#### [Given task 1]
Print the passage on effect size estimates word for word, from "Whenever possible, cell" to "0 was assumed.".
#### [Given task 2]
Write the next part of the passage on effect size estimates, starting after its final sentence.

#### [Extracted text]
Cohen’s kappa (Cohen, 1960) for categorical moderator variables that ranged from .71 to .95, and Pearson’s r for continuous variables from .73 to .90, were highly satisfactory (Orwin & Vevea, 2009).

Effect Size Estimates for POWC

An appropriate effect size for the POWC design is the standardized mean difference (usually referred to as Cohen’s d), where the mean of the control group is first subtracted from the mean of the experimental group and then divided by the pooled standard deviation. As this estimate slightly overestimates the population effect size for small sample sizes, d was adjusted with a correction factor, resulting in the unbiased estimate g_u (Borenstein, 2009; Lipsey & Wilson, 2001).

Whenever possible, cell Ms, SDs, and ns were used for calculation. If studies reported other statistical measures, such as t-values, F values, p values, Z values, or F values with more than one degree of freedom (mean-square error method, Lipsey & Wilson, 2001), appropriate formulae were applied to calculate effect sizes (Borenstein, 2009). In cases where the comparison was reported simply as “nonsignificant,” g_u = 0 was assumed.

#### [Given data]
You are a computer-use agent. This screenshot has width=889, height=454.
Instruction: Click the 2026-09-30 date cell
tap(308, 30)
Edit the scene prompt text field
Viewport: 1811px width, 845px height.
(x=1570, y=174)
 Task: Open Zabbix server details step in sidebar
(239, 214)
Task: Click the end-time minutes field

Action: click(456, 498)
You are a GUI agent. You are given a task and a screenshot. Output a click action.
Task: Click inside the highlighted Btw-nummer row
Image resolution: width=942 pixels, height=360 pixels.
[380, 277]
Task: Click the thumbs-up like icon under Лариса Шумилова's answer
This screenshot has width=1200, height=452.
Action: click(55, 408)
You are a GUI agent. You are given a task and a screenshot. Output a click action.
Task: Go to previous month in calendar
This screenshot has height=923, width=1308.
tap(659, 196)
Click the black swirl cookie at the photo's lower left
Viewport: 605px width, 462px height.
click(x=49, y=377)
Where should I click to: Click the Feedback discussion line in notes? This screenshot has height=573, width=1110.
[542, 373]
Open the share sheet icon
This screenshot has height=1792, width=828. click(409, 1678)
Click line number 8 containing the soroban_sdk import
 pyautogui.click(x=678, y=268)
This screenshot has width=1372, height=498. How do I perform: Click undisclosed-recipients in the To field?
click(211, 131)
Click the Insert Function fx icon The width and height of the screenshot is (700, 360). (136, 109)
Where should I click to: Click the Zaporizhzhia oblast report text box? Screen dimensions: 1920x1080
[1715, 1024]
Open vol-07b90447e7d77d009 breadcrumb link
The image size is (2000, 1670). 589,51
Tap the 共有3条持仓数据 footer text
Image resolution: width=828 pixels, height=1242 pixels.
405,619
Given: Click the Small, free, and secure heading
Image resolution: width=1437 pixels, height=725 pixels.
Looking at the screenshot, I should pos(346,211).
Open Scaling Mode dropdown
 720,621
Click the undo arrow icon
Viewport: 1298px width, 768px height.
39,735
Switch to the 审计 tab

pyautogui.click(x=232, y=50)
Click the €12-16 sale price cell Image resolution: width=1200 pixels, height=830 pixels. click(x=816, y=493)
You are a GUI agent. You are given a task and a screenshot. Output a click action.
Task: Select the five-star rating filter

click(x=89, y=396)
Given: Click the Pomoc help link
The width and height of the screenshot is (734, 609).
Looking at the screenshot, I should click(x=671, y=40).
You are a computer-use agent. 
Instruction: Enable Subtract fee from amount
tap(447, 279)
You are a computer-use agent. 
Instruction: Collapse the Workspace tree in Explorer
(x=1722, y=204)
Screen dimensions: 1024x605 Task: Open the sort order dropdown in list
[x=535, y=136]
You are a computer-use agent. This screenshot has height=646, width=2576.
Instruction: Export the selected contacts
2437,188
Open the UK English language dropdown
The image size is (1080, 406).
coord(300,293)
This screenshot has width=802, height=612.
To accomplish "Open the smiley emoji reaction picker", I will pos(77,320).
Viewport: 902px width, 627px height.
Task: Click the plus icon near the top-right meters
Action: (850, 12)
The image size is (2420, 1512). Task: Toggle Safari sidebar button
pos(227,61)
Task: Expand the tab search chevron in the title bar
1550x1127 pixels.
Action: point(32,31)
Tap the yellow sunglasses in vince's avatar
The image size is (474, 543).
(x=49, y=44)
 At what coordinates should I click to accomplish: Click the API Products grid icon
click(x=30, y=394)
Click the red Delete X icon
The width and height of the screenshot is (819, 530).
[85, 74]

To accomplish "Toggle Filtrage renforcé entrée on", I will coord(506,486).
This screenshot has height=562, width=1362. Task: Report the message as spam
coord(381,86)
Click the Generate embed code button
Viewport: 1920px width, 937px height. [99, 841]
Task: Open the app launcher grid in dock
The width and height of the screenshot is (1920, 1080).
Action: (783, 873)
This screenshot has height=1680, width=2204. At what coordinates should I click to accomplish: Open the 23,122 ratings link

#### [Answer 1]
Whenever possible, cell Ms, SDs, and ns were used for calculation. If studies reported other statistical measures, such as t-values, F values, p values, Z values, or F values with more than one degree of freedom (mean-square error method, Lipsey & Wilson, 2001), appropriate formulae were applied to calculate effect sizes (Borenstein, 2009). In cases where the comparison was reported simply as “nonsignificant,” g_u = 0 was assumed.

#### [Answer 2]
Effect Size Estimates for OGPP

For studies using a training group tested both before and after training, we used the same formula as above for between-participants designs to calculate the standardized mean difference from means and standard deviations of pre- and posttest (d_OGPP; Dunlap, Cortina, Vaslow, & Burke, 1996, Formula 1; Lipsey & Wilson, 2001). If means and standard deviations were not provided, no effect size could be calculated because the formula for repeated measures designs requires the correlation between pre- and posttest (Borenstein, 2009; Dunlap et al., 1996), which was not reported in any study.

Effect Size Estimates for PPWC

Because PPWC designed studies provide more data than POWC or OGPP designs, the “standardized mean change” was computed (see Morris, 2008, Formula 12). In this formula, the difference (change) between pre- and posttest scores of the control group is subtracted from the difference between the pre- and posttest scores of the training group. The result is divided by the pooled pre- and posttest standard deviations for both control and training group (Formula 13). In other words, the effect size d_PPWC estimates the standardized difference between the pretest versus posttest changes of the training and the control group, respectively. Because this effect size is not directly comparable with the g_u for the POWC or OGPP designs, results are reported separately.

Following the recommendations by Lipsey and Wilson (2001), the different effect size metrics from the three study designs were not combined in a single meta-analysis, but analyzed separately.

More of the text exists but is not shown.